Home owner repossessions plunged by 88% in the third quarter of 2020 compared with the same period a year earlier, to just 160, according to a trade association.

But in signs of problems ahead, the number of home owners getting into severe arrears with their mortgage has been increasing.

UK Finance, which released the figures, also said that 230 mortgaged buy-to-let properties were repossessed in the third quarter – down 71% on the same quarter last year.

  • Home owner properties, 160

  • Buy-to-let, 230

The low figures reflect a temporary suspension of repossessions as part of measures to combat the coronavirus crisis.

UK Finance said the repossessions that did go ahead tended to be in cases where the customer had asked for their property to be repossessed or the home was vacant.

Since March, mortgage lenders have been offering mortgage payment holidays to home owners and buy-to-let landlords where Covid-19 has impacted their finances.

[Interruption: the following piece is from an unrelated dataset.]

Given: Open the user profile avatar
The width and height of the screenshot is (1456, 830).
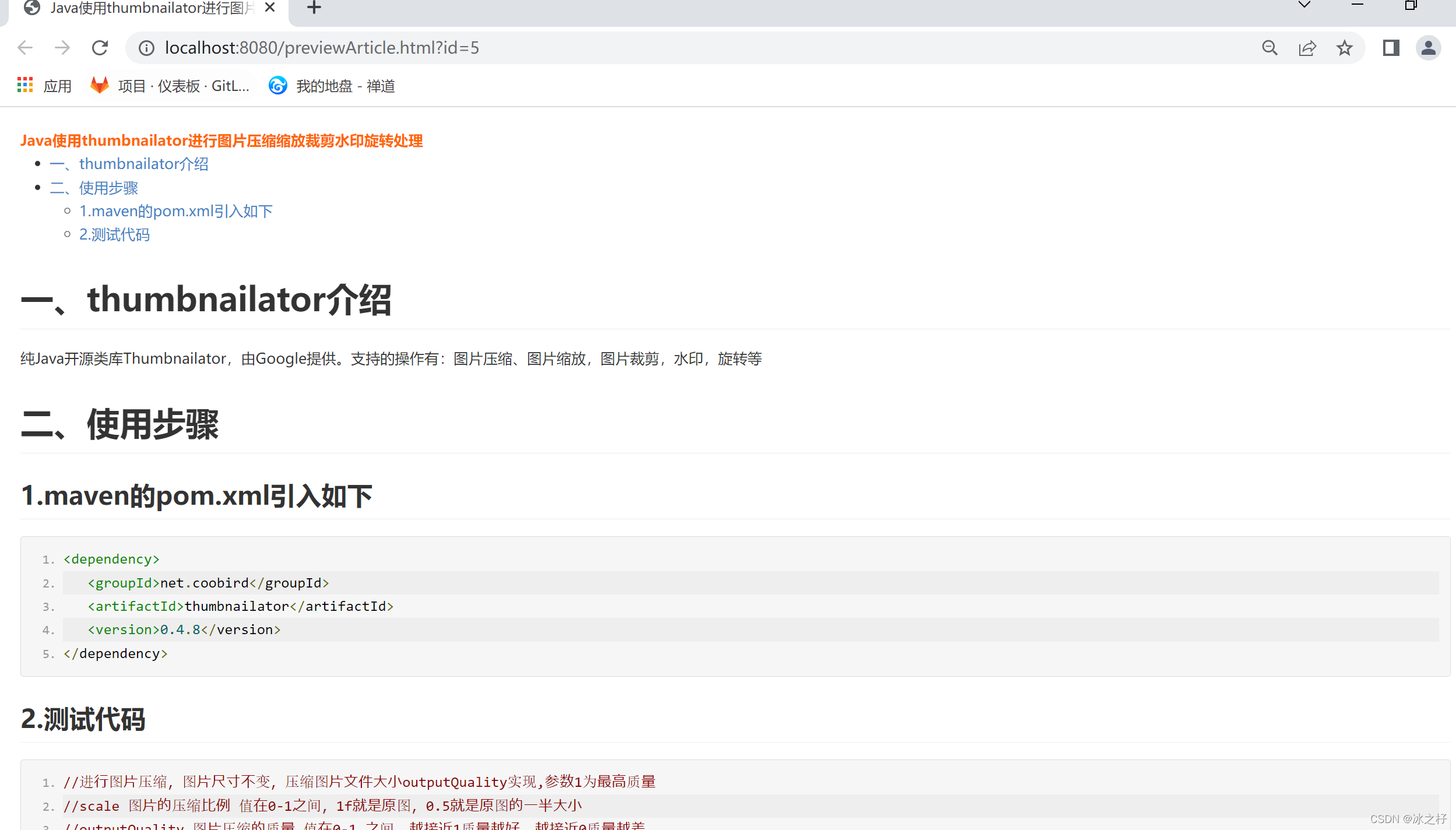Looking at the screenshot, I should pos(1429,48).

More than 2.6 million mortgage payment deferrals have been approved, with just under 140,000 still in place at the end of October.

As a result, mortgage arrears have remained low, UK Finance said.

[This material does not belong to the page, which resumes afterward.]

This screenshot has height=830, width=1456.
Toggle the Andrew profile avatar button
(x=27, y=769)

Some 74,850 home owner mortgages were in arrears of 2.5% or more of the outstanding balance in the third quarter of 2020 – a 5% increase compared with the same quarter in 2019.

A total of 24,860 were in significant arrears of more than 10% – an 11% increase on the same period in 2019.

And 8,280 home owner mortgages were in arrears of 7.5% to 10% – a 15% increase.

UK Finance said cases of home owners in early arrears of less than 5% of the outstanding balance have declined in recent months as payment holidays have helped keep people on track.

It added that while later arrears of more than 7.5% have increased in 2020, new levels of these arrears remain significantly lower than in the past.

The figures also show that 5,400 buy-to-let mortgages were in arrears of 2.5% or more of the outstanding balance in the third quarter, up by 19% on a year earlier.

There was a 38% annual jump in the number of landlords in arrears of 5% to 7.5%.

UK Finance said mortgage arrears overall in 2020 remain close to the historically low levels seen in recent years.

Jonathan Harris, managing director of mortgage broker Forensic Property Finance, said it is important that borrowers taking mortgage payment deferrals realise that interest will continue to build up.

He added: “The uptick of buy-to-let mortgages in arrears is from a low base, with the overall picture suggesting current levels remain lower than in previous years.”

Jeremy Leaf, a north London estate agent and a former residential chairman of the Royal Institution of Chartered Surveyors (Rics), said: “Over the past year or so, lenders have been reluctant to enforce proceedings but mortgage holidays won’t last indefinitely and particularly if debts can’t be serviced.

“As a result, we are likely to see an increase in possessions, and for that matter arrears, as Government support falls away, which will inevitably have an impact on housing supply and will help to keep rising prices in check.”